▶ **Set problem**
Copy out each of the following lines word for word, with nothing changed.

▶ **Extracted records**

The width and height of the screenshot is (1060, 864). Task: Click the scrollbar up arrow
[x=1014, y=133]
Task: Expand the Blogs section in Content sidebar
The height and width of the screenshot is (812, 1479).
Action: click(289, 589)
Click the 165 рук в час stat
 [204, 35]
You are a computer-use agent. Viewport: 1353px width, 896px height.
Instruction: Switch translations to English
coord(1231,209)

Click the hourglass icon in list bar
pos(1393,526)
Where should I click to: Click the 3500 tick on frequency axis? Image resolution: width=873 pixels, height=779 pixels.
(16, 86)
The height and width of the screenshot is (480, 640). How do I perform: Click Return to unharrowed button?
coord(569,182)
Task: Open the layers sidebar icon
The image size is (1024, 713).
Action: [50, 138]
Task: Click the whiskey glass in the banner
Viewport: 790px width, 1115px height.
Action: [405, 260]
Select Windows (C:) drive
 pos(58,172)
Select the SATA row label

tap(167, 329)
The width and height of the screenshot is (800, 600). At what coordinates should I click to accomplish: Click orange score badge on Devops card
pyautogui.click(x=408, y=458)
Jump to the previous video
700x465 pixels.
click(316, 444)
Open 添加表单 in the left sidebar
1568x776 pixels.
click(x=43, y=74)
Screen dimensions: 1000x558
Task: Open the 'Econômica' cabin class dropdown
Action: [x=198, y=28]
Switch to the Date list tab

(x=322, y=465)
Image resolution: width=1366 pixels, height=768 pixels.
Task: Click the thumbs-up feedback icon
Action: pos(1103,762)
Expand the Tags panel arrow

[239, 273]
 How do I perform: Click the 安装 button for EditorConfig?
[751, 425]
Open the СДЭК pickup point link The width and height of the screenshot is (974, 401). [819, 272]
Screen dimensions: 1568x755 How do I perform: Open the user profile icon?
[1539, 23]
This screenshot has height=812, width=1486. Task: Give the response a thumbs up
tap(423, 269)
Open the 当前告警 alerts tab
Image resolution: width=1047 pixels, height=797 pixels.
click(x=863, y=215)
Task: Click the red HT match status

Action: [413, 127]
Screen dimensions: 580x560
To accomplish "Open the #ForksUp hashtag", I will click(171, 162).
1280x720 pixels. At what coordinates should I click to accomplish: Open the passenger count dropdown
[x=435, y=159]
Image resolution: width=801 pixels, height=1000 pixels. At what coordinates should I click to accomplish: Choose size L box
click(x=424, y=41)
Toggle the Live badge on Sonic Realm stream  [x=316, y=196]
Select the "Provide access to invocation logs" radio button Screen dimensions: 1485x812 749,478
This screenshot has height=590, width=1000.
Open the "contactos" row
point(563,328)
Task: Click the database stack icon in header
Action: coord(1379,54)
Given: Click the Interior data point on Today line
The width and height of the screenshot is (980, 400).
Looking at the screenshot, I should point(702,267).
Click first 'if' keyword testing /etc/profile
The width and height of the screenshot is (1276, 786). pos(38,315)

▶ **Answer to the task**
The width and height of the screenshot is (1060, 864). Task: Click the scrollbar up arrow
[x=1014, y=133]
Task: Expand the Blogs section in Content sidebar
The height and width of the screenshot is (812, 1479).
Action: click(289, 589)
Click the 165 рук в час stat
 [204, 35]
You are a computer-use agent. Viewport: 1353px width, 896px height.
Instruction: Switch translations to English
coord(1231,209)

Click the hourglass icon in list bar
pos(1393,526)
Where should I click to: Click the 3500 tick on frequency axis? Image resolution: width=873 pixels, height=779 pixels.
(16, 86)
The height and width of the screenshot is (480, 640). How do I perform: Click Return to unharrowed button?
coord(569,182)
Task: Open the layers sidebar icon
The image size is (1024, 713).
Action: [50, 138]
Task: Click the whiskey glass in the banner
Viewport: 790px width, 1115px height.
Action: [405, 260]
Select Windows (C:) drive
 pos(58,172)
Select the SATA row label

tap(167, 329)
The width and height of the screenshot is (800, 600). At what coordinates should I click to accomplish: Click orange score badge on Devops card
pyautogui.click(x=408, y=458)
Jump to the previous video
700x465 pixels.
click(316, 444)
Open 添加表单 in the left sidebar
1568x776 pixels.
click(x=43, y=74)
Screen dimensions: 1000x558
Task: Open the 'Econômica' cabin class dropdown
Action: [x=198, y=28]
Switch to the Date list tab

(x=322, y=465)
Image resolution: width=1366 pixels, height=768 pixels.
Task: Click the thumbs-up feedback icon
Action: pos(1103,762)
Expand the Tags panel arrow

[239, 273]
 How do I perform: Click the 安装 button for EditorConfig?
[751, 425]
Open the СДЭК pickup point link The width and height of the screenshot is (974, 401). [819, 272]
Screen dimensions: 1568x755 How do I perform: Open the user profile icon?
[1539, 23]
This screenshot has height=812, width=1486. Task: Give the response a thumbs up
tap(423, 269)
Open the 当前告警 alerts tab
Image resolution: width=1047 pixels, height=797 pixels.
click(x=863, y=215)
Task: Click the red HT match status

Action: [413, 127]
Screen dimensions: 580x560
To accomplish "Open the #ForksUp hashtag", I will click(171, 162).
1280x720 pixels. At what coordinates should I click to accomplish: Open the passenger count dropdown
[x=435, y=159]
Image resolution: width=801 pixels, height=1000 pixels. At what coordinates should I click to accomplish: Choose size L box
click(x=424, y=41)
Toggle the Live badge on Sonic Realm stream  [x=316, y=196]
Select the "Provide access to invocation logs" radio button Screen dimensions: 1485x812 749,478
This screenshot has height=590, width=1000.
Open the "contactos" row
point(563,328)
Task: Click the database stack icon in header
Action: coord(1379,54)
Given: Click the Interior data point on Today line
The width and height of the screenshot is (980, 400).
Looking at the screenshot, I should point(702,267).
Click first 'if' keyword testing /etc/profile
The width and height of the screenshot is (1276, 786). pos(38,315)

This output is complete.